The Gartner Group predicts that 33 billion endpoints will be connected by 2020. And the majority of these devices will be wireless. When it comes to devices in the workplace, we often think of smart phones, laptops, and tablets. But today’s wireless endpoints comprise more than those traditional devices. Organizations may also deploy wireless IP cameras, location-based beacons, and other small devices which often are not capable of supporting a traditional security solutions. So this means companies have more and more vulnerabilities to protect for the foreseeable future. It’s not just the wireless network; it’s everything that connects through the network.
The growing number of small devices that aren’t able to support security is one challenge. But even traditional wireless devices – smart phones, laptops, tablets – can create security gaps due to the number of mobile applications they run, both for personal and professional use. Contact management apps, games, shopping websites, and even legitimate online news outlets may be infected with malware without the user’s knowledge. This can, in turn, affect the enterprise network as a whole. Users sharing their log-in credentials with guests, or not changing their passwords regularly can also lead to security gaps.
Securing business communications, personal information, financial transactions, and mobile devices involves much more than network access control. It also requires actively scanning for malware, preventing access to malicious websites, end-point integrity checking, and controlling application usage.
Protecting Access points (APs) is critical to wireless security, and to securely extending physical coverage for users. Todays AP’s not only need to support high density environments, but also support security features like Application Visibility & Control (AVC), Wireless IPS (wIPS), and Rogue monitoring. And all without the loss of performance.
This is why a security fabric is so important. Companies need deeply integrated security systems that share information across all areas, including wired, wireless, VPN, and cloud environments. And when that integration is coupled with machine learning capabilities, the system can flag abnormalities more accurately and more rapidly, and coordinate responses between different security deployments. All of this contributes to better response time for organizations in mitigating threats.
Most companies think they have their security taken care of, but aren’t accounting for how their network is actually accessed. The fact is, 90 percent of people – employees and guests – are connecting to their network wirelessly, and yet wireless APs are often less secure than the wired perimeter, or require a completely separate security solution set, which isolates them from a unified security strategy. In addition, organizations need to consider that a single user may be logged on through multiple devices: a phone, a tablet, and a laptop. How do you know if one of those devices doesn’t actually belong to that user? It’s critical that a security solution map users to devices and control access accordingly and accurately.
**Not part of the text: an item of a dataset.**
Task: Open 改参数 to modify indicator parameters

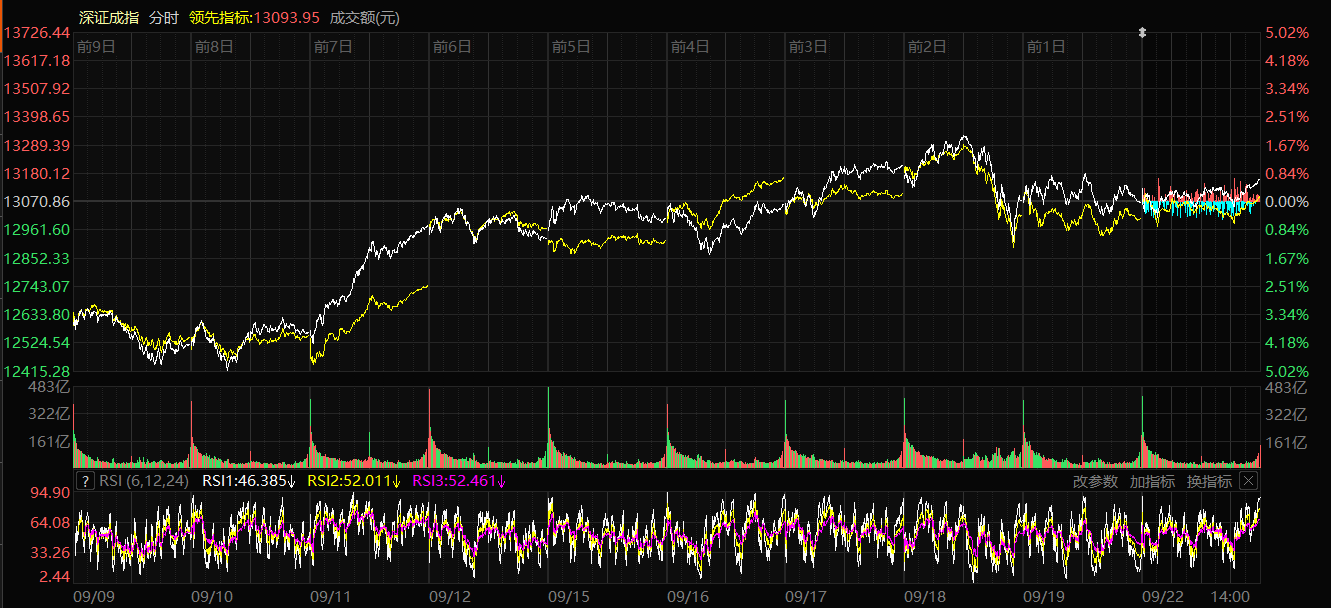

The majority of companies believe they have an understanding of the users and devices on their network, whether attached over the wired or wireless network. But they don’t really have any tools that can tell them. Having visibility into your network is the first step of securing it. You might not have a BYOD policy, but instead simply trust that your employees are only using corporate devices and applications on the network. This sort of willful ignorance leads to the Shadow IT problem.
I’m glad you asked. Shadow IT is a term used to describe the use of unapproved devices and services on the network. For example, an IT department might have to support tablets not because they are corporate approved assets, but only because everyone from the CEO down has a tablet on the network. But there could also be myriads of devices on the network that IT doesn’t even know about. Most recently, Shadow IT has begun to include consumer or enterprise applications in the cloud, such as file sharing apps, social media, and collaboration tools, and it can also include lines of business that have deployed enterprise-class SaaS applications or sometimes even cloud-based infrastructure. There is often no corporate policy or decision to allow this, and most of the time it’s unknown by anyone on the IT team.